**MATERIAL FOR THE TASK:**
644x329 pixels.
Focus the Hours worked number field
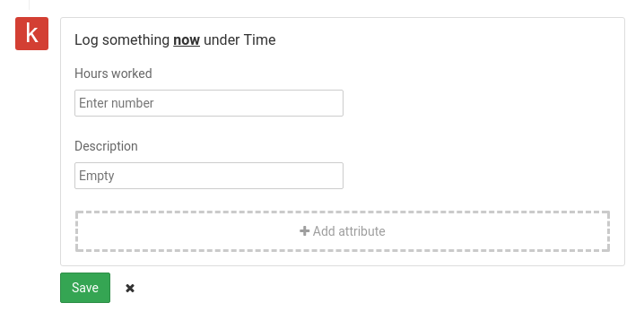click(209, 103)
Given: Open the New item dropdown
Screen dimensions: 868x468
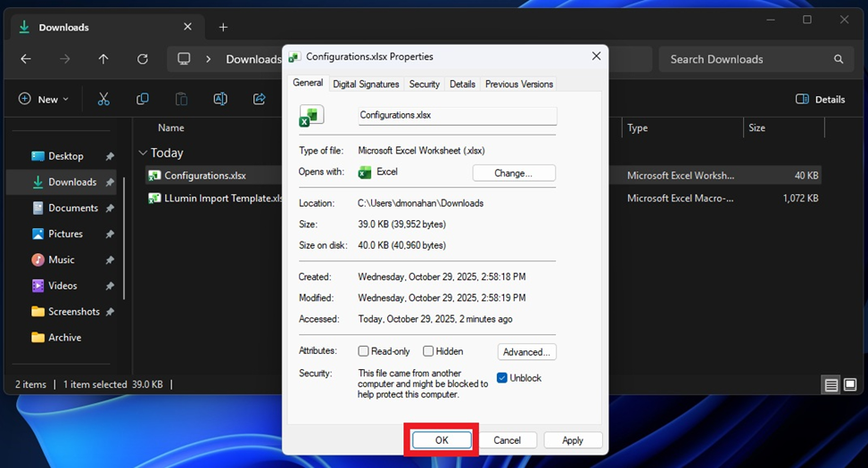Looking at the screenshot, I should point(43,99).
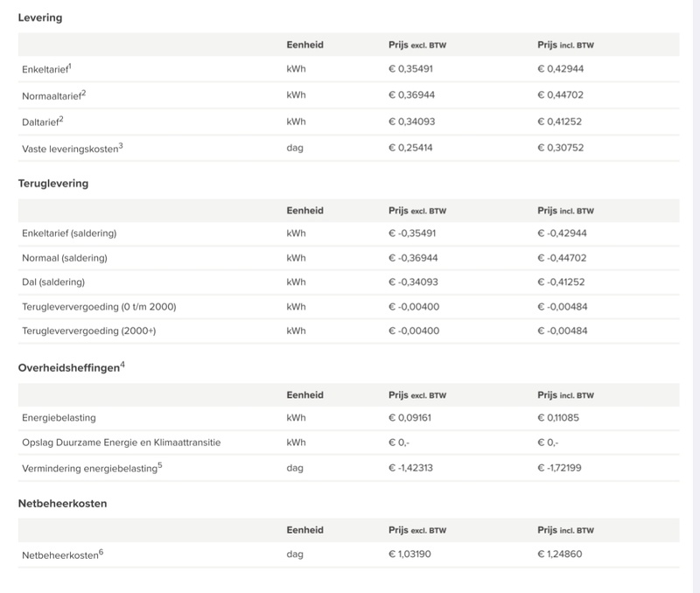
Task: Select the € 0,25414 Vaste leveringskosten price
Action: pos(410,148)
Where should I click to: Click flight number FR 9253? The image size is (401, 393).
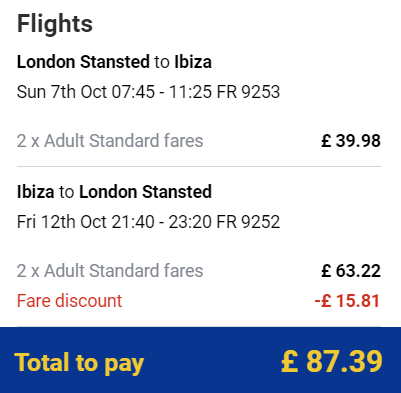coord(248,92)
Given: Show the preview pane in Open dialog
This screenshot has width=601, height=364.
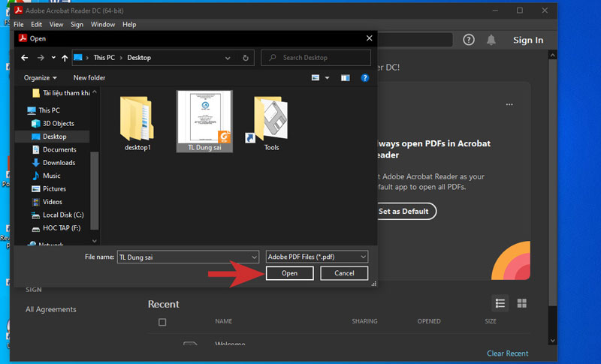Looking at the screenshot, I should click(x=346, y=78).
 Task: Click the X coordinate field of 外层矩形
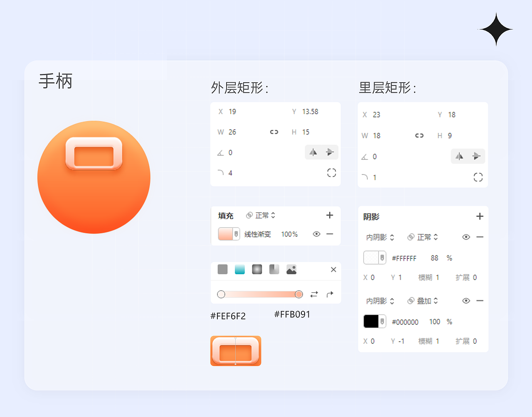232,111
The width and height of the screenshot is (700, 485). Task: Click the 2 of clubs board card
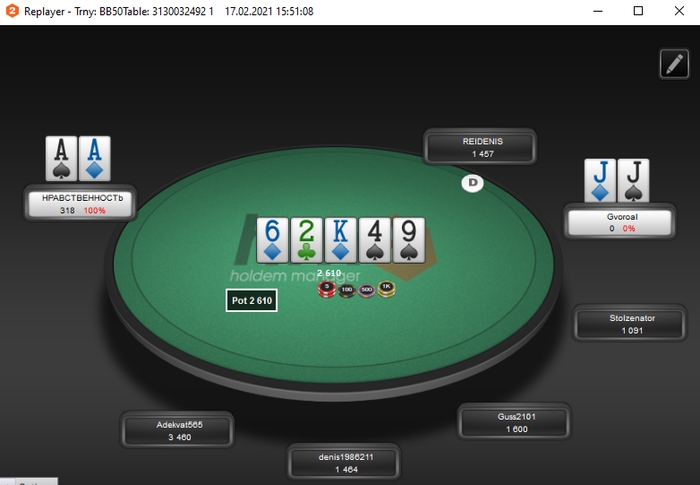306,240
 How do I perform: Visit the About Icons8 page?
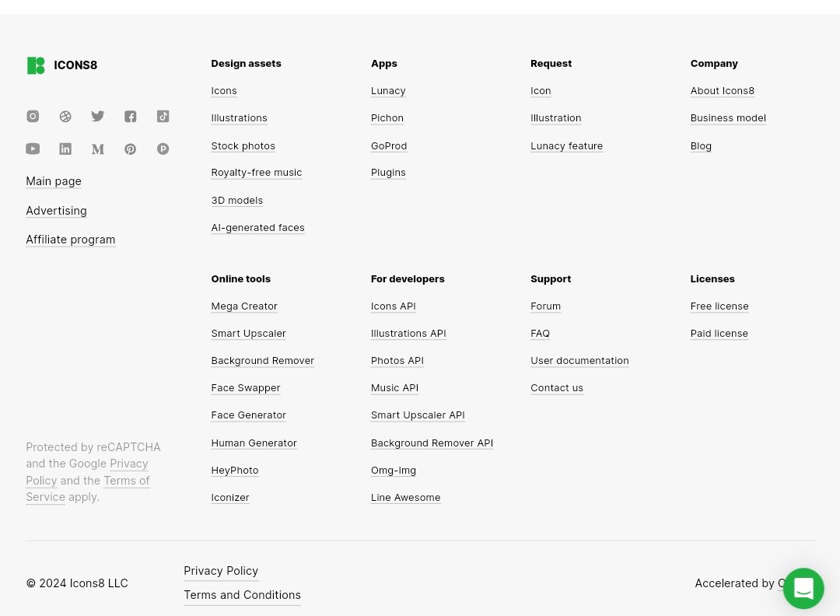[722, 90]
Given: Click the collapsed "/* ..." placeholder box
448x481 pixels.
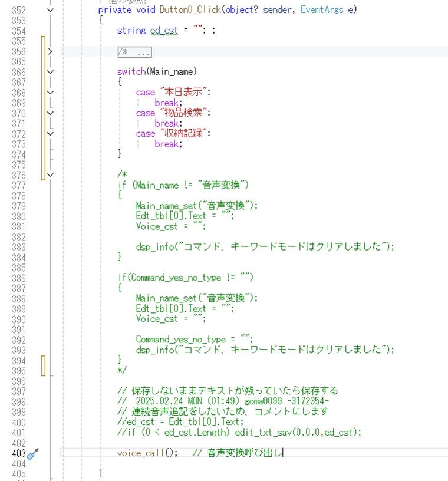Looking at the screenshot, I should 135,52.
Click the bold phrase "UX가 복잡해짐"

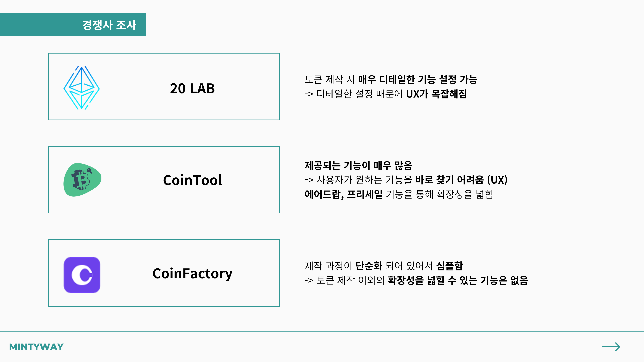(x=437, y=94)
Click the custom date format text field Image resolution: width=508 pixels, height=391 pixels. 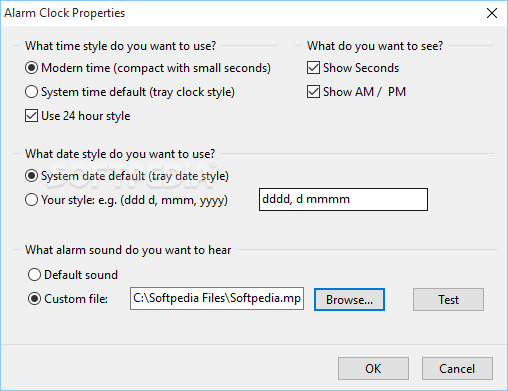[x=343, y=199]
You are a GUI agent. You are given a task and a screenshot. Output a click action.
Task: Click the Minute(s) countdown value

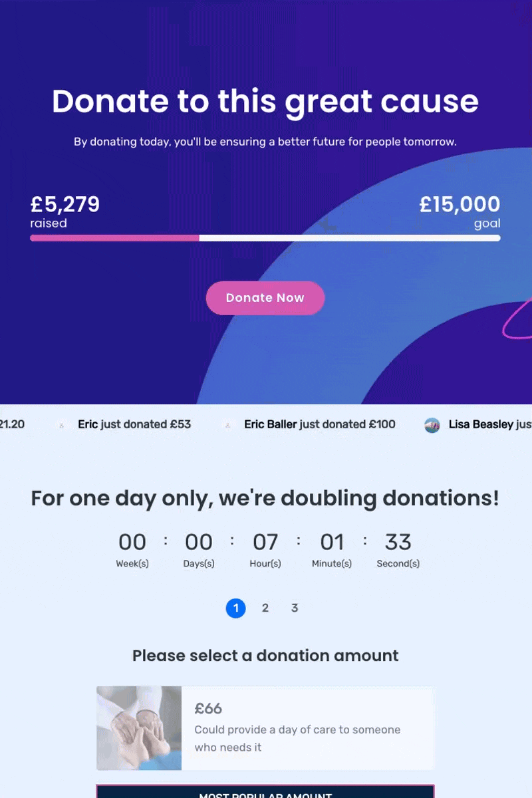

**WORK ITEM:** With the pictures left out, write out exactly the lines from the line containing "You are a GUI" through the last line of the entries above, both ends included, and no others.

**SOLUTION TO THIS EXERCISE:**
You are a GUI agent. You are given a task and a screenshot. Output a click action.
Task: Click the Minute(s) countdown value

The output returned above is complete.